Una conmoción menor se produjo. "Eso nunca sucedió", le respondieron algunos de los egipcios. Uno de ellos, un general retirado, dijo a sus amigos: "Técnicamente, el israelí no está mintiendo Nosotros les hicimos entrar al otro lado del canal para realizar una emboscada y destruirlos". En cuanto al israelí, continuó: "Si ustedes ganaron (como dicen), ¿por qué retirarse del lado occidental del canal y permitir que todo el Sinaí quedara en nuestro poder?"

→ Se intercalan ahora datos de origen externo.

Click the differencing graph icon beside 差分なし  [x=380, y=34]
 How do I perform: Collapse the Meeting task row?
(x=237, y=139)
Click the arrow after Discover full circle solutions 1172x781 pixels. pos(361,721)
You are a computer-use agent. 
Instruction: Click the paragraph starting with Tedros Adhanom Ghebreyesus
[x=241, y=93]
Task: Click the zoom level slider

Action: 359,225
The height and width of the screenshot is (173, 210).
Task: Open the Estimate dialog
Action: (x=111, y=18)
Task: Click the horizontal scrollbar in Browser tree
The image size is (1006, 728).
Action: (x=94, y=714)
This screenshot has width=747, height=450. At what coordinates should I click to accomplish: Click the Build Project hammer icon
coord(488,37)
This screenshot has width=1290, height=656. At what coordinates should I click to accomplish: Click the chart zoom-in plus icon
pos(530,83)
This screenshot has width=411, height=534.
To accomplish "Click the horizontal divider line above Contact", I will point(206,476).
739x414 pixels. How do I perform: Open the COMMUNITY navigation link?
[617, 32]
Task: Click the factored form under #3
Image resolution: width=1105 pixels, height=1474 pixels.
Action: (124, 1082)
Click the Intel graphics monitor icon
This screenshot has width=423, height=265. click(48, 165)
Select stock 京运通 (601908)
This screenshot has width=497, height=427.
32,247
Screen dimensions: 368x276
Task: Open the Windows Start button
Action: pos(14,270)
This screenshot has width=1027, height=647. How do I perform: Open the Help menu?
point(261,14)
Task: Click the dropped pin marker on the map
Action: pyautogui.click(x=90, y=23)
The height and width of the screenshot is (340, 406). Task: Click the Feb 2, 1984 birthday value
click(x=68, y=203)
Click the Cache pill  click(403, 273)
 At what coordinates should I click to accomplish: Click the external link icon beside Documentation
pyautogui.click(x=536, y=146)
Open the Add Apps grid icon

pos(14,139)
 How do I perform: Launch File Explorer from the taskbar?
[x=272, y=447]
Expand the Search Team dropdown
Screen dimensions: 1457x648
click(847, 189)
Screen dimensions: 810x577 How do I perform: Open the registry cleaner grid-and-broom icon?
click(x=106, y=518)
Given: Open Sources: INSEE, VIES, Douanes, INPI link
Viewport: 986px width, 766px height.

La semana pasada, Egipto celebró la gloriosa "Victoria de octubre", tal como lo ha estado haciendo durante estos últimos 39 años. El presidente Mohamed Morsi otorgó medallas a los oficiales que lucharon en esa guerra. Y la multitud aplaudía. Por el contrario, los medios israelíes, como lo han hecho durante estos últimos 39 años, celebraron la victoria de las Fuerzas de Defensa de Israel continuando con su campaña de lamentaciones, en búsqueda de fallos y golpes de pecho por los pecados cometidos. Pero sobre todo por los pecados que no hemos cometido.
He comentado durante años que las celebraciones de la victoria son un excelente ejemplo de un aspecto básico de Egipto: la vida en un mundo imaginario. Y los mitos imaginarios conducen a distorsiones en el gobierno, la economía, la salud, la educación, la condición de la mujer y las minorías, y las otras típicas desgracias de Egipto y de la mayoría de regímenes árabes.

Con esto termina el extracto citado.